[Task brief]:
Resume the forum answer on slicing a C# generator with Take() and Skip(), picking up right after its final sentence.

[Document extract]:
===
A possible better approach is to just use the Linq extension Take(). I don't think you would need to use Skip() with a generator.
Edit: Dang, I have been trying to test this behavior with the following code
Note: this is wasn't really correct, I leave it here so others don't fall into the same mistake.
var numbers = RandomNumberGenerator();
var slice = numbers.Take(10);
public static IEnumerable<int> RandomNumberGenerator()
{
yield return random.Next();
}
but the Count() for slice is alway 1. I also tried running it through a foreach loop since I know that the Linq extensions are generally lazily evaluated and it only looped once. I eventually did the code below instead of the Take() and it works:
public static IEnumerable<int> Slice(this IEnumerable<int> enumerable, int size)
{
var list = new List<int>();
foreach (var count in Enumerable.Range(0, size)) list.Add(enumerable.First());
return list;
}
If you notice I am adding the First() to the list each time, but since the enumerable that is being passed in is the generator from RandomNumberGenerator() the result is different every time.
So again with a generator using Skip() is not needed since the result will be different. Looping over an IEnumerable is not always side effect free.
Edit: I'll leave the last edit just so no one falls into the same mistake, but it worked fine for me just doing this:
var numbers = RandomNumberGenerator();
var slice1 = numbers.Take(10);
var slice2 = numbers.Take(10);
The two slices were different.
I had made some mistakes in my original answer but some of the points still stand. Skip() and Take() are not going to work the same with a generator as it would a list. Looping over an IEnumerable is not always side effect free. Anyway here is my take on getting a list of slices.
===
[Data to examine]:

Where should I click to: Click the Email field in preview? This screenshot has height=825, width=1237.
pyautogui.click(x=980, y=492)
===
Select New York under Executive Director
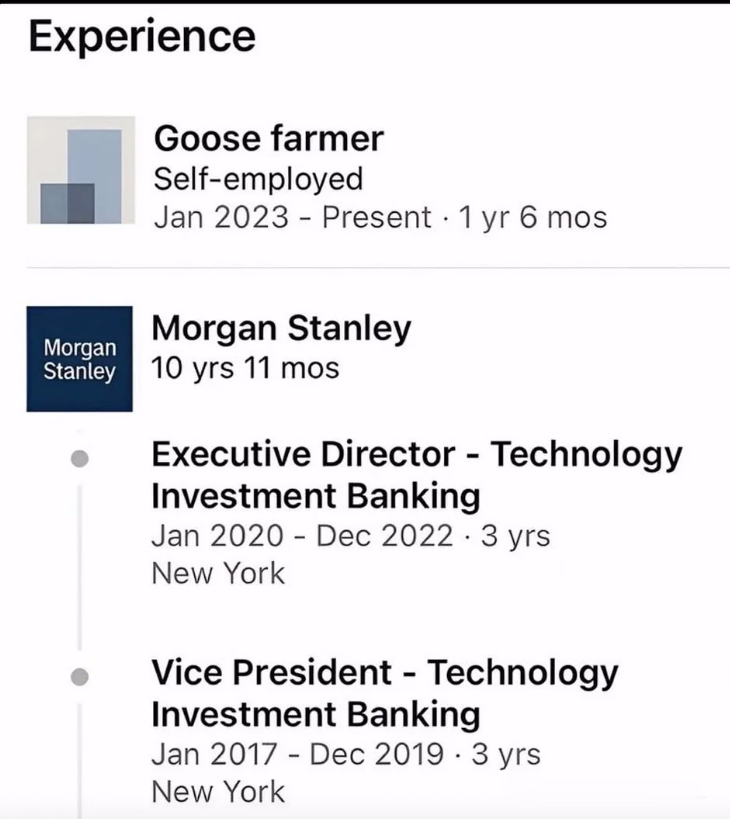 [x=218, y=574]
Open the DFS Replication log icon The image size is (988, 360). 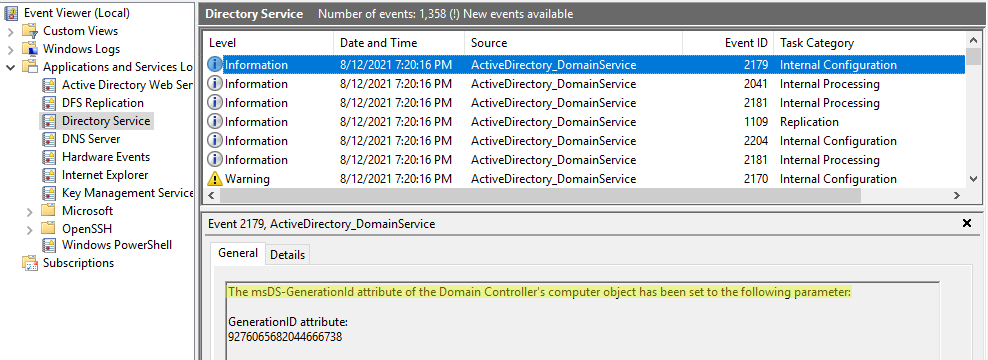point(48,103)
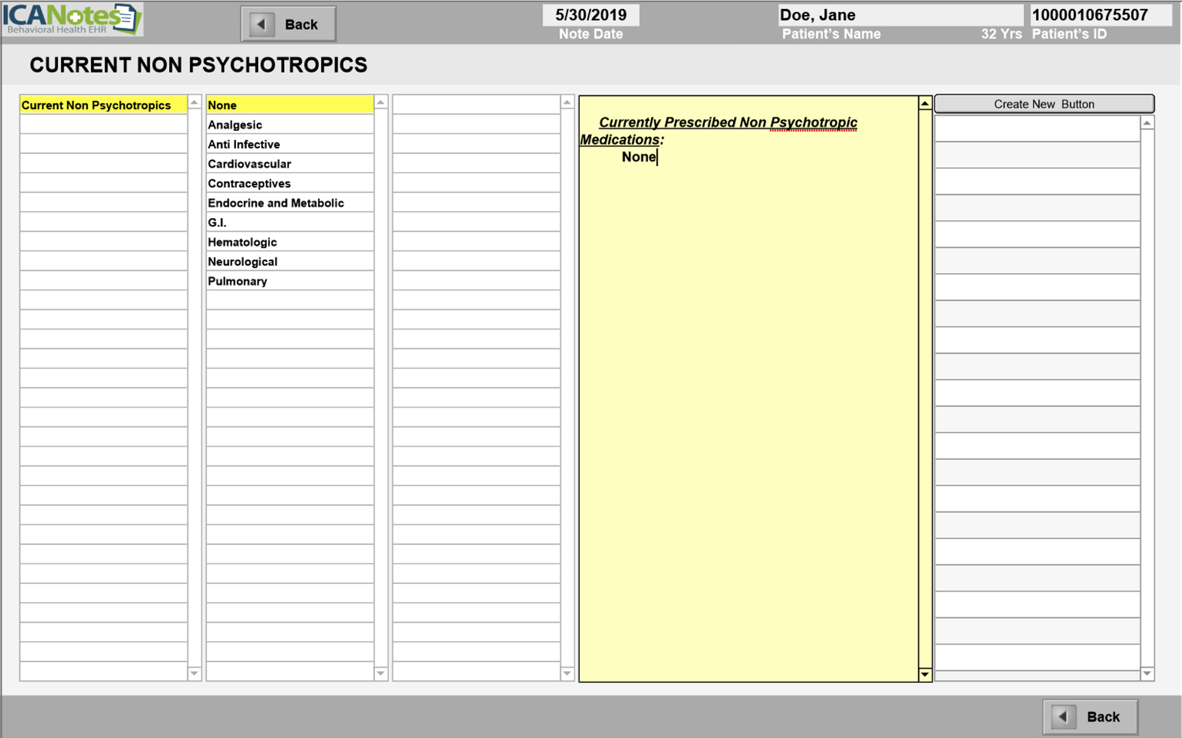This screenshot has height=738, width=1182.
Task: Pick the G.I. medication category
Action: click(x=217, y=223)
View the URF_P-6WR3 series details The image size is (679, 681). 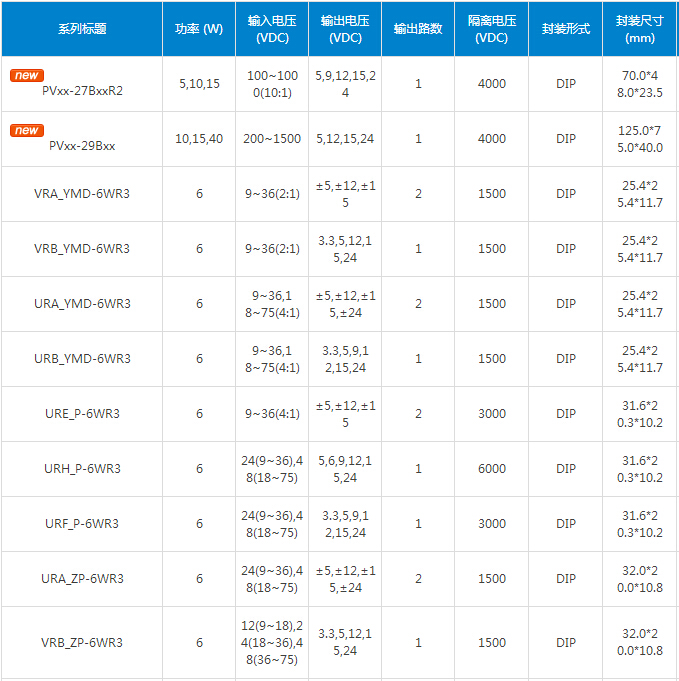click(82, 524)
===
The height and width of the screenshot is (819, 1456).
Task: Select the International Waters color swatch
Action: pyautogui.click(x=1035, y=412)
===
[Reply]:
public static IEnumerable<int> RandomNumberGenerator()
{
while(true) yield return random.Next();
}
public static IEnumerable<IEnumerable<int>> Slice(this IEnumerable<int> enumerable, int size, int count)
{
var slices = new List<List<int>>();
foreach (var iteration in Enumerable.Range(0, count)){
var list = new List<int>();
list.AddRange(enumerable.Take(size));
slices.Add(list);
}
return slices;
}
I got this solution for the same problem:
int[] ints = {1, 2, 3, 4, 5, 6, 7, 8, 9, 10};
IEnumerable<IEnumerable<int>> chunks = Chunk(ints, 2, t => t.Dump());
//won't enumerate, so won't do anything unless you force it:
chunks.ToList();
IEnumerable<T> Chunk<T, R>(IEnumerable<R> src, int n, Func<IEnumerable<R>, T> action){
IEnumerable<R> head;
IEnumerable<R> tail = src;
while (tail.Any())
{
head = tail.Take(n);
tail = tail.Skip(n);
yield return action(head);
}
}
if you just want the chunks returned, not do anything with them, use chunks = Chunk(ints, 2, t => t). What I would really like is to have to have t=>t as default action, but I haven't found out how to do that yet.